*** SOURCE INFORMATION Section Begins ***

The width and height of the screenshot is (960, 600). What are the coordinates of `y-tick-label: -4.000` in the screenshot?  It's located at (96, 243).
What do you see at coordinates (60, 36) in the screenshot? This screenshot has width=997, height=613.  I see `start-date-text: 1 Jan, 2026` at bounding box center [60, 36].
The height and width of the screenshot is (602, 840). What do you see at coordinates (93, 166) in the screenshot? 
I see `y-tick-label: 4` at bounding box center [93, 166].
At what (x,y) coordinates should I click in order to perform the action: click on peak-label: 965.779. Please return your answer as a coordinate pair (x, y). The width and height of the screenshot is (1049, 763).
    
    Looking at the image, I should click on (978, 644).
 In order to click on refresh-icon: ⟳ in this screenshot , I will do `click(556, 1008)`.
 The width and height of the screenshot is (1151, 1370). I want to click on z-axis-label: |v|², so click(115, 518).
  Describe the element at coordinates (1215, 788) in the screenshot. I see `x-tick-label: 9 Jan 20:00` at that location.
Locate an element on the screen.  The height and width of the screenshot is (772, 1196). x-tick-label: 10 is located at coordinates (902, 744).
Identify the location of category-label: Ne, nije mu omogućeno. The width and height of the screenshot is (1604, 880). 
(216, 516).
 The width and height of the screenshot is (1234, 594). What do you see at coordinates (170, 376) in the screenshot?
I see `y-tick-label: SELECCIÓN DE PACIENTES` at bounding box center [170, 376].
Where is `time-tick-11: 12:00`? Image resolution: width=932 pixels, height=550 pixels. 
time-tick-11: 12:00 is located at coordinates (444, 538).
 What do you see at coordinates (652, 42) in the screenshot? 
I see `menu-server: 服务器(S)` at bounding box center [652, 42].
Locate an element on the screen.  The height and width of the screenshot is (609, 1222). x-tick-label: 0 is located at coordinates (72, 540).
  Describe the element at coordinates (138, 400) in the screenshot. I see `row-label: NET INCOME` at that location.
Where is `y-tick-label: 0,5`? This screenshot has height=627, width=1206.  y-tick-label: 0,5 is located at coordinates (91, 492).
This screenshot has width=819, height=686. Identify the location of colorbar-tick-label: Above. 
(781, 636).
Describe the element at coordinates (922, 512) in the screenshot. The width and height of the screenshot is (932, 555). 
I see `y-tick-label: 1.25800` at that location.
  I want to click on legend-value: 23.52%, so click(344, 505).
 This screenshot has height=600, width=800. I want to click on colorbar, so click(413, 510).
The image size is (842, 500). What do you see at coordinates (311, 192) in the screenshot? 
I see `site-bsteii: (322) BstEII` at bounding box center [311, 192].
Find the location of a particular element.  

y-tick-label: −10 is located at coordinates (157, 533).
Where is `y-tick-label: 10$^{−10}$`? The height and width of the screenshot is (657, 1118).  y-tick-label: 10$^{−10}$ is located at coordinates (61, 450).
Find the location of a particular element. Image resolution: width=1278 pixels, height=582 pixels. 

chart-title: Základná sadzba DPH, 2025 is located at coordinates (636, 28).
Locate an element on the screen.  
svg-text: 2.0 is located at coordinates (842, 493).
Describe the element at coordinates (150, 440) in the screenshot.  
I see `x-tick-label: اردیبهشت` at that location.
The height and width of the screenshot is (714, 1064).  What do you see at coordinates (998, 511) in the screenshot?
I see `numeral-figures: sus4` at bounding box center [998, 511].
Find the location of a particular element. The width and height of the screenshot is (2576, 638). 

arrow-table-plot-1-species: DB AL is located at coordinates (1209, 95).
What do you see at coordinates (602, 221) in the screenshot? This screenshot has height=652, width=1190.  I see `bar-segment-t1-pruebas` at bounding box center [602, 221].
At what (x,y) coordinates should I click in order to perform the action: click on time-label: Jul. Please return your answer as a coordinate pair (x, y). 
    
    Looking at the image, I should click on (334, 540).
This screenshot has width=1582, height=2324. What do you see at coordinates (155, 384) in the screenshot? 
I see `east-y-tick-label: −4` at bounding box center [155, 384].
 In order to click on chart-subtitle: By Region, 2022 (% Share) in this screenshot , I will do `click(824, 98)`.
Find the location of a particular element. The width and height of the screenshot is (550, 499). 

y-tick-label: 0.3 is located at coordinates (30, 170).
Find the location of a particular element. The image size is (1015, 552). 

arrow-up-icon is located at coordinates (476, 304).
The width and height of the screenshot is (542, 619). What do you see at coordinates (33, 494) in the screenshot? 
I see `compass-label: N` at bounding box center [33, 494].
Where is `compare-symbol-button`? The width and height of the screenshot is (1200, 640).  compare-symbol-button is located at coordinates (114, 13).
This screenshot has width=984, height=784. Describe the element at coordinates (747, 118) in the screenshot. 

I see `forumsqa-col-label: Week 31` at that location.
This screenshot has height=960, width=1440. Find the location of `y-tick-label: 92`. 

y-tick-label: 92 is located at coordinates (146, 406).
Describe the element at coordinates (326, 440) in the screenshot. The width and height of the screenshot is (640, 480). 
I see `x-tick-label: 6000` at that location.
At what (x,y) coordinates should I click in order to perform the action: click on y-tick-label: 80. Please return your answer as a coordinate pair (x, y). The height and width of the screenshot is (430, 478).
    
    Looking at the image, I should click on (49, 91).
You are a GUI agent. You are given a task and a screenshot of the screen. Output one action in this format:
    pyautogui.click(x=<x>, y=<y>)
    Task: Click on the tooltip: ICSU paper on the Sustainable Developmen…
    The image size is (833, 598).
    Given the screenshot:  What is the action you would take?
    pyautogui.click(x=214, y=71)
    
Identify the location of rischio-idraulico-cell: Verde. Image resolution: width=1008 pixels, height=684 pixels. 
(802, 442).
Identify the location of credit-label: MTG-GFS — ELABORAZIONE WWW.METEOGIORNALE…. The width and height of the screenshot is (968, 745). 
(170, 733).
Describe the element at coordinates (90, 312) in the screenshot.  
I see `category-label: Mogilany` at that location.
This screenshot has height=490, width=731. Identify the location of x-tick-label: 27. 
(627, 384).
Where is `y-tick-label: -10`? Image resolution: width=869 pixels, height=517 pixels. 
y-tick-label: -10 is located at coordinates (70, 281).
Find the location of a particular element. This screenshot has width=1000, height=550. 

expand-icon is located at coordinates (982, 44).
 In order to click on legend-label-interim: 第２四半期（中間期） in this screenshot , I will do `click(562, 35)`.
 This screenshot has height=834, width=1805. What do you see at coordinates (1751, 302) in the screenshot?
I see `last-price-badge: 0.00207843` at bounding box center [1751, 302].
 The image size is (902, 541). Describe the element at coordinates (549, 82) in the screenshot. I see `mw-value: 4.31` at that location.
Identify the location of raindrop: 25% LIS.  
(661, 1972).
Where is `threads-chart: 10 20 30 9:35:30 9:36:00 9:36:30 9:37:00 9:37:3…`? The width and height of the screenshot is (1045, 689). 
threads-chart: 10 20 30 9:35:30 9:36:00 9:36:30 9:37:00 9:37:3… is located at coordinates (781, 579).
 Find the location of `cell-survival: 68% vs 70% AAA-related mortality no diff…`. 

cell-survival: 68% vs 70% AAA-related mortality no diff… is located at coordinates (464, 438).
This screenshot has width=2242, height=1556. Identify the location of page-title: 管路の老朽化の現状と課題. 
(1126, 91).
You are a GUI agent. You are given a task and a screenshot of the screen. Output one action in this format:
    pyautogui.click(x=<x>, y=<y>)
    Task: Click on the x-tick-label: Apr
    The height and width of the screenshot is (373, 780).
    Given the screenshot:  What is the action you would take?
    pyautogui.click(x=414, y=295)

*** SOURCE INFORMATION Section Ends ***

WHAT THIS TASK INVOLVES
Please rewrite every item above with each "Identify the location of" replaced by "Give the position of", leaving everything else unchanged.

REPLY TO THE EXERCISE
The width and height of the screenshot is (960, 600). What are the coordinates of `y-tick-label: -4.000` in the screenshot?  It's located at (96, 243).
What do you see at coordinates (60, 36) in the screenshot? This screenshot has width=997, height=613.  I see `start-date-text: 1 Jan, 2026` at bounding box center [60, 36].
The height and width of the screenshot is (602, 840). What do you see at coordinates (93, 166) in the screenshot? 
I see `y-tick-label: 4` at bounding box center [93, 166].
At what (x,y) coordinates should I click in order to perform the action: click on peak-label: 965.779. Please return your answer as a coordinate pair (x, y). The width and height of the screenshot is (1049, 763).
    
    Looking at the image, I should click on (978, 644).
 In order to click on refresh-icon: ⟳ in this screenshot , I will do `click(556, 1008)`.
 The width and height of the screenshot is (1151, 1370). I want to click on z-axis-label: |v|², so click(115, 518).
  Describe the element at coordinates (1215, 788) in the screenshot. I see `x-tick-label: 9 Jan 20:00` at that location.
Locate an element on the screen.  The height and width of the screenshot is (772, 1196). x-tick-label: 10 is located at coordinates (902, 744).
Give the position of category-label: Ne, nije mu omogućeno. The width and height of the screenshot is (1604, 880). 
(216, 516).
 The width and height of the screenshot is (1234, 594). What do you see at coordinates (170, 376) in the screenshot?
I see `y-tick-label: SELECCIÓN DE PACIENTES` at bounding box center [170, 376].
Where is `time-tick-11: 12:00`? Image resolution: width=932 pixels, height=550 pixels. 
time-tick-11: 12:00 is located at coordinates (444, 538).
 What do you see at coordinates (652, 42) in the screenshot? 
I see `menu-server: 服务器(S)` at bounding box center [652, 42].
Locate an element on the screen.  The height and width of the screenshot is (609, 1222). x-tick-label: 0 is located at coordinates (72, 540).
  Describe the element at coordinates (138, 400) in the screenshot. I see `row-label: NET INCOME` at that location.
Where is `y-tick-label: 0,5`? This screenshot has height=627, width=1206.  y-tick-label: 0,5 is located at coordinates (91, 492).
This screenshot has width=819, height=686. Give the position of colorbar-tick-label: Above. 
(781, 636).
Describe the element at coordinates (922, 512) in the screenshot. The width and height of the screenshot is (932, 555). 
I see `y-tick-label: 1.25800` at that location.
  I want to click on legend-value: 23.52%, so click(344, 505).
 This screenshot has height=600, width=800. I want to click on colorbar, so click(413, 510).
The image size is (842, 500). What do you see at coordinates (311, 192) in the screenshot? 
I see `site-bsteii: (322) BstEII` at bounding box center [311, 192].
Find the location of a particular element.  

y-tick-label: −10 is located at coordinates (157, 533).
Where is `y-tick-label: 10$^{−10}$`? The height and width of the screenshot is (657, 1118).  y-tick-label: 10$^{−10}$ is located at coordinates (61, 450).
Find the location of a particular element. Image resolution: width=1278 pixels, height=582 pixels. 

chart-title: Základná sadzba DPH, 2025 is located at coordinates (636, 28).
Locate an element on the screen.  
svg-text: 2.0 is located at coordinates (842, 493).
Describe the element at coordinates (150, 440) in the screenshot.  
I see `x-tick-label: اردیبهشت` at that location.
The height and width of the screenshot is (714, 1064).  What do you see at coordinates (998, 511) in the screenshot?
I see `numeral-figures: sus4` at bounding box center [998, 511].
Find the location of a particular element. The width and height of the screenshot is (2576, 638). 

arrow-table-plot-1-species: DB AL is located at coordinates (1209, 95).
What do you see at coordinates (602, 221) in the screenshot? This screenshot has height=652, width=1190.  I see `bar-segment-t1-pruebas` at bounding box center [602, 221].
At what (x,y) coordinates should I click in order to perform the action: click on time-label: Jul. Please return your answer as a coordinate pair (x, y). 
    
    Looking at the image, I should click on (334, 540).
This screenshot has width=1582, height=2324. What do you see at coordinates (155, 384) in the screenshot? 
I see `east-y-tick-label: −4` at bounding box center [155, 384].
 In order to click on chart-subtitle: By Region, 2022 (% Share) in this screenshot , I will do `click(824, 98)`.
Find the location of a particular element. The width and height of the screenshot is (550, 499). 

y-tick-label: 0.3 is located at coordinates (30, 170).
Find the location of a particular element. The image size is (1015, 552). 

arrow-up-icon is located at coordinates (476, 304).
The width and height of the screenshot is (542, 619). What do you see at coordinates (33, 494) in the screenshot? 
I see `compass-label: N` at bounding box center [33, 494].
Where is `compare-symbol-button`? The width and height of the screenshot is (1200, 640).  compare-symbol-button is located at coordinates (114, 13).
This screenshot has width=984, height=784. Describe the element at coordinates (747, 118) in the screenshot. 

I see `forumsqa-col-label: Week 31` at that location.
This screenshot has height=960, width=1440. Find the location of `y-tick-label: 92`. 

y-tick-label: 92 is located at coordinates (146, 406).
Describe the element at coordinates (326, 440) in the screenshot. The width and height of the screenshot is (640, 480). 
I see `x-tick-label: 6000` at that location.
At what (x,y) coordinates should I click in order to perform the action: click on y-tick-label: 80. Please return your answer as a coordinate pair (x, y). The height and width of the screenshot is (430, 478).
    
    Looking at the image, I should click on (49, 91).
You are a GUI agent. You are given a task and a screenshot of the screen. Output one action in this format:
    pyautogui.click(x=<x>, y=<y>)
    Task: Click on the tooltip: ICSU paper on the Sustainable Developmen…
    The image size is (833, 598).
    Given the screenshot:  What is the action you would take?
    pyautogui.click(x=214, y=71)
    
Give the position of rischio-idraulico-cell: Verde. Image resolution: width=1008 pixels, height=684 pixels. 
(802, 442).
Give the position of credit-label: MTG-GFS — ELABORAZIONE WWW.METEOGIORNALE…. The width and height of the screenshot is (968, 745). 
(170, 733).
Describe the element at coordinates (90, 312) in the screenshot.  
I see `category-label: Mogilany` at that location.
This screenshot has height=490, width=731. Give the position of x-tick-label: 27. 
(627, 384).
Where is `y-tick-label: -10`? Image resolution: width=869 pixels, height=517 pixels. 
y-tick-label: -10 is located at coordinates (70, 281).
Find the location of a particular element. This screenshot has width=1000, height=550. 

expand-icon is located at coordinates (982, 44).
 In order to click on legend-label-interim: 第２四半期（中間期） in this screenshot , I will do `click(562, 35)`.
 This screenshot has height=834, width=1805. What do you see at coordinates (1751, 302) in the screenshot?
I see `last-price-badge: 0.00207843` at bounding box center [1751, 302].
 The image size is (902, 541). Describe the element at coordinates (549, 82) in the screenshot. I see `mw-value: 4.31` at that location.
Give the position of raindrop: 25% LIS.  
(661, 1972).
Where is `threads-chart: 10 20 30 9:35:30 9:36:00 9:36:30 9:37:00 9:37:3…`? The width and height of the screenshot is (1045, 689). 
threads-chart: 10 20 30 9:35:30 9:36:00 9:36:30 9:37:00 9:37:3… is located at coordinates (781, 579).
 Find the location of `cell-survival: 68% vs 70% AAA-related mortality no diff…`. 

cell-survival: 68% vs 70% AAA-related mortality no diff… is located at coordinates (464, 438).
This screenshot has width=2242, height=1556. Give the position of page-title: 管路の老朽化の現状と課題. 
(1126, 91).
You are a GUI agent. You are given a task and a screenshot of the screen. Output one action in this format:
    pyautogui.click(x=<x>, y=<y>)
    Task: Click on the x-tick-label: Apr
    The height and width of the screenshot is (373, 780).
    Given the screenshot:  What is the action you would take?
    pyautogui.click(x=414, y=295)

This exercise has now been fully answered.